The amount of borrowed energy is $\left(U_0-E\right)+K$ , where $U_0-E$ is the energy to get over the step and $K$ is the kinetic energy it has after. This energy must be returned in

$\Delta t=\frac{\hbar}{U_0-E+K}$

The particle moves with $v=\sqrt{2K/m}$ , meaning the distance it can travel is

$\Delta x=\frac{1}{2}v\Delta t=\frac{1}{2}\sqrt{\frac{2K}{m}}\frac{\hbar}{U_0-E+K}$

Note: the factor of $1/2$ is there so that the particle can penetrate and leave the region within the timeframe. Since as $K\rightarrow 0$ , $\Delta x\rightarrow 0$ and $K\rightarrow \infty$ , $\Delta x\rightarrow 0$ , there must be some maximum penetration distance $\Delta x$ for some particular $K$ :

$\Delta x_{\text{max}}=\frac{1}{2}\frac{\hbar}{\sqrt{2m\left(U_0-E\right)}}$

Potential Energy Barrier

Consider the potential energy barrier defined by

$U\left(x\right)=\begin{cases} 0 && x \lt 0 \newline U_0 && 0 \leq x \leq L \newline 0 && x \gt L\end{cases}$

Particles whose energy $E$ is less than $U_0$ incident from the left partially reflect at $x=0$ . The transmitted wave has the same wavelength as the incident wave but lower amplitude (since most of the wave is reflected).

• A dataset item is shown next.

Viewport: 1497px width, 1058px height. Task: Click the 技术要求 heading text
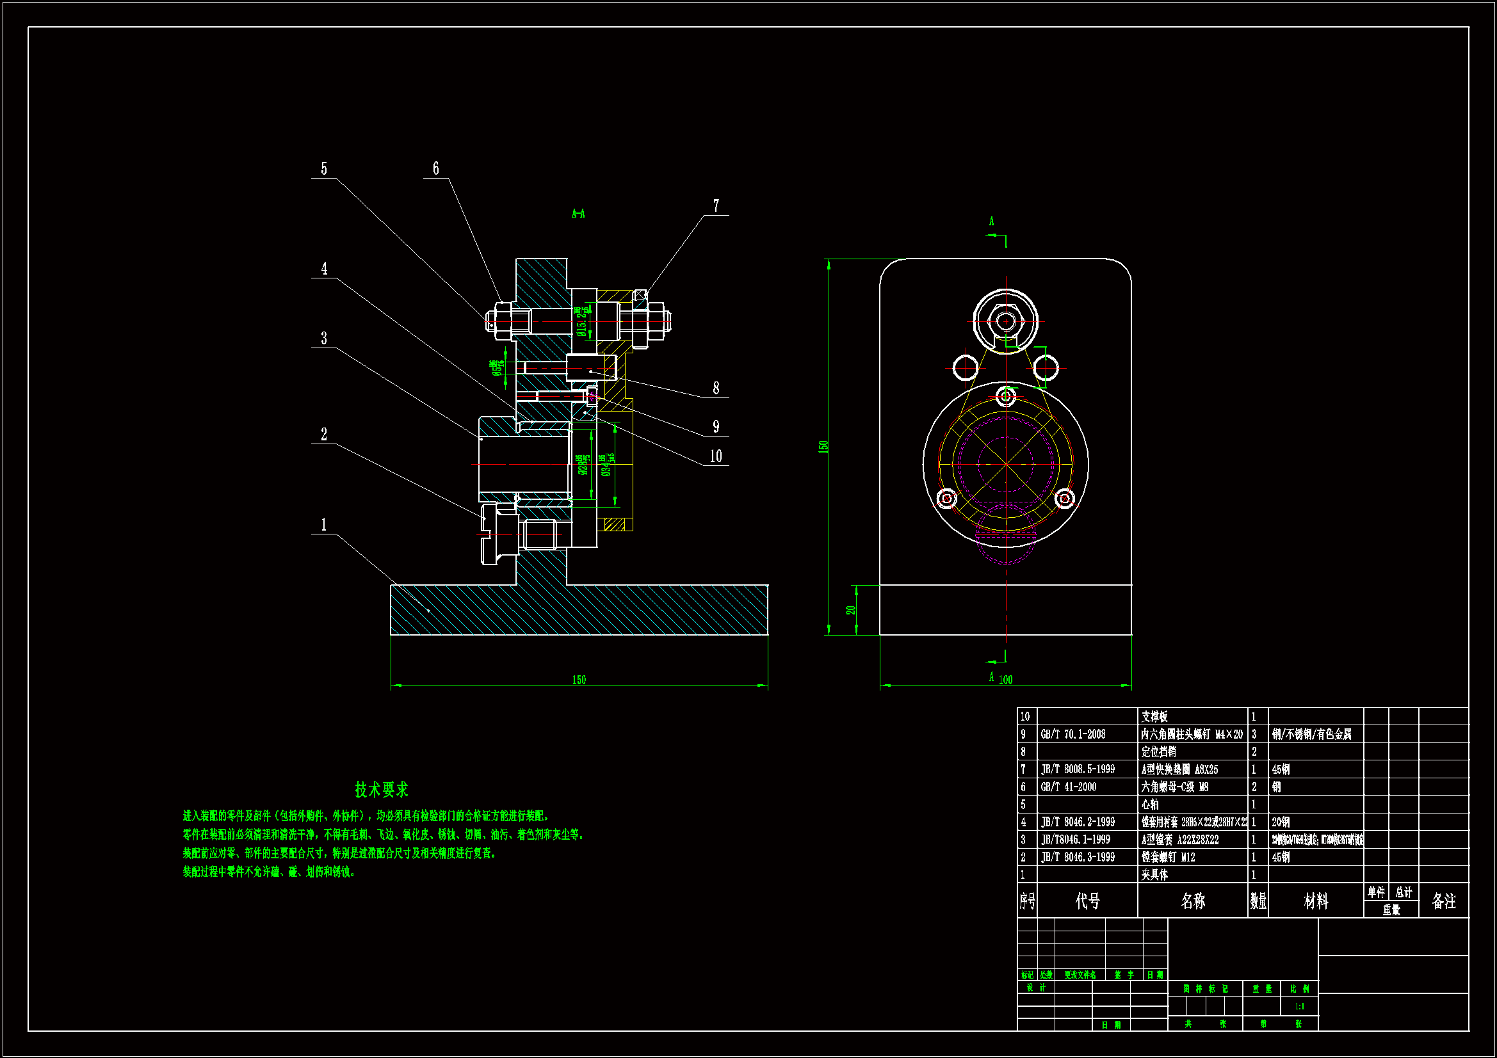coord(381,790)
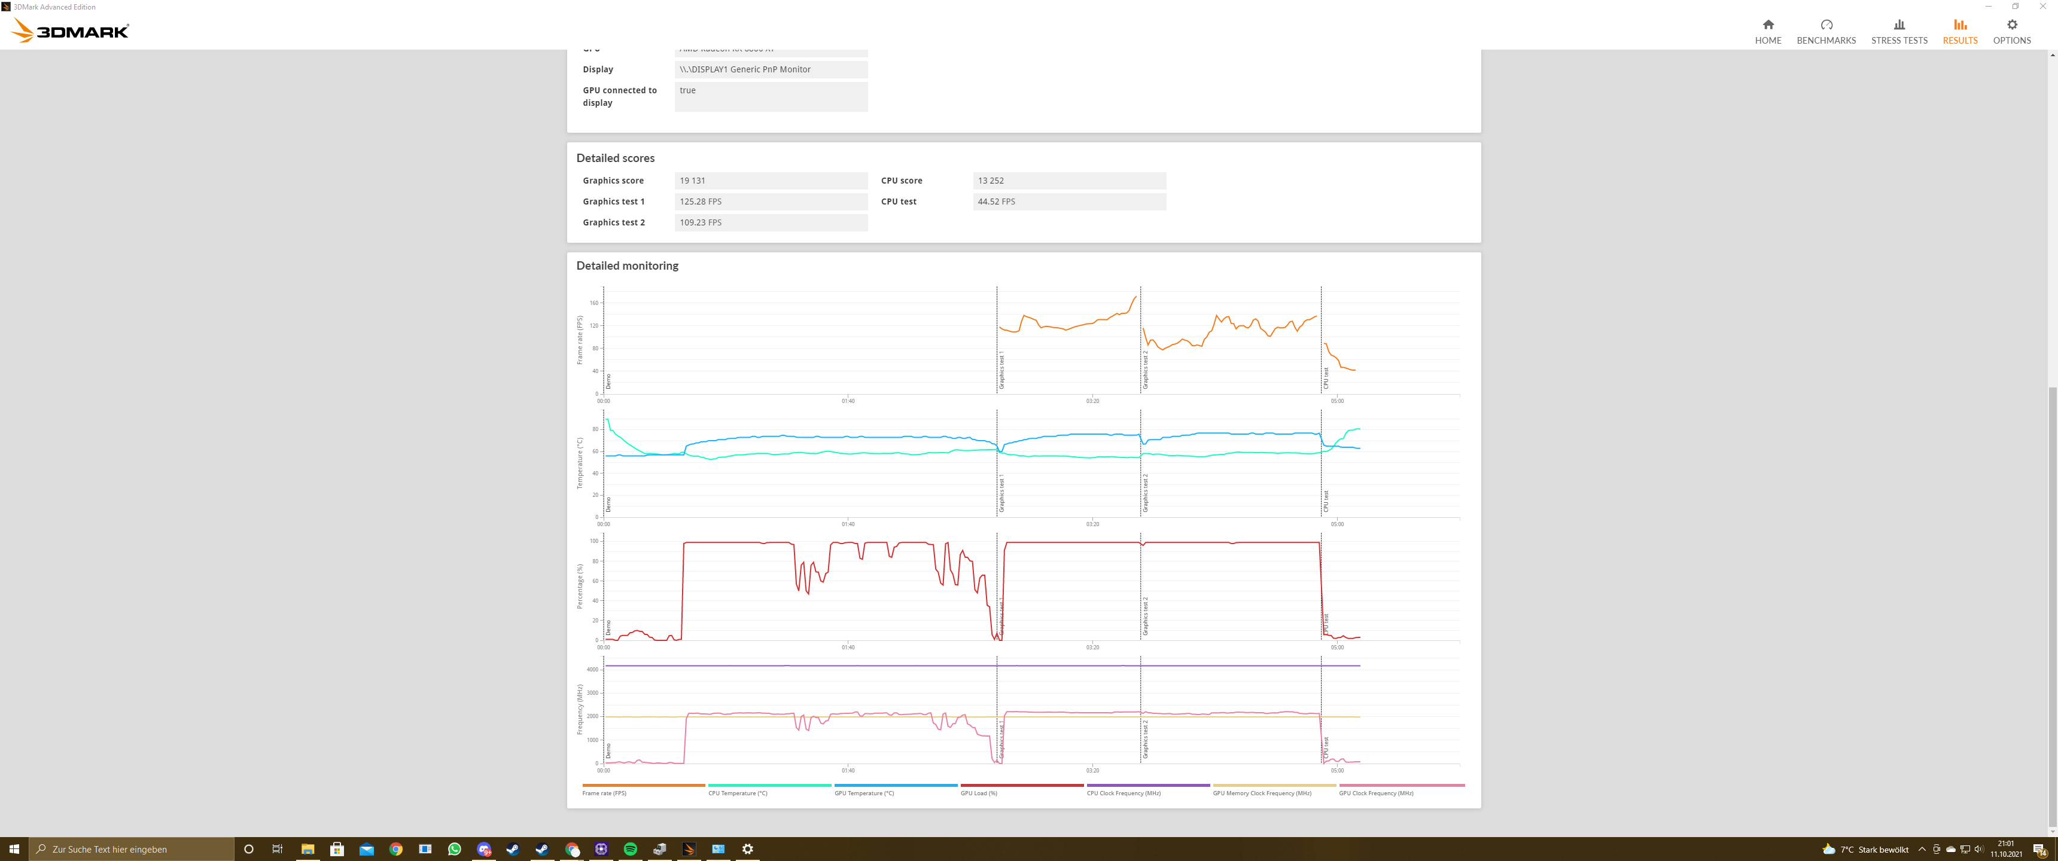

Barrier penetration (tunneling)

Classically, particles would not be able to appear at $x \gt L$ because they do not have sufficient kinetic energy to overcome the barrier. However, some particles do appear in that region, called barrier penetration or quantum tunneling.

Particles cannot be observed within the forbidden region $0\leq x\leq L$ but can be observed at $x\gt L$ after tunneling through the barrier.

Every particle incident on the barrier is either reflected or transmitted; none get "trapped" within the forbidden region. This creates a paradox for classical particles where they can be observed at $x\lt 0$ and $x\gt L$ but never in between. However, quantum particles represented as waves have this capability.

Total internal reflection

An example of this penetration occurs for total internal reflection of light waves. If a beam of light gets totally reflected in a piece of glass but another piece of glass is brought close to the first one, it is possible to observe the light within the second piece of glass (but never in between). This is called frustrated total internal reflection.

The wave transmitting the light between the two glass pieces (the evanescent wave) has no energy and therefore cannot be observed, but it is there.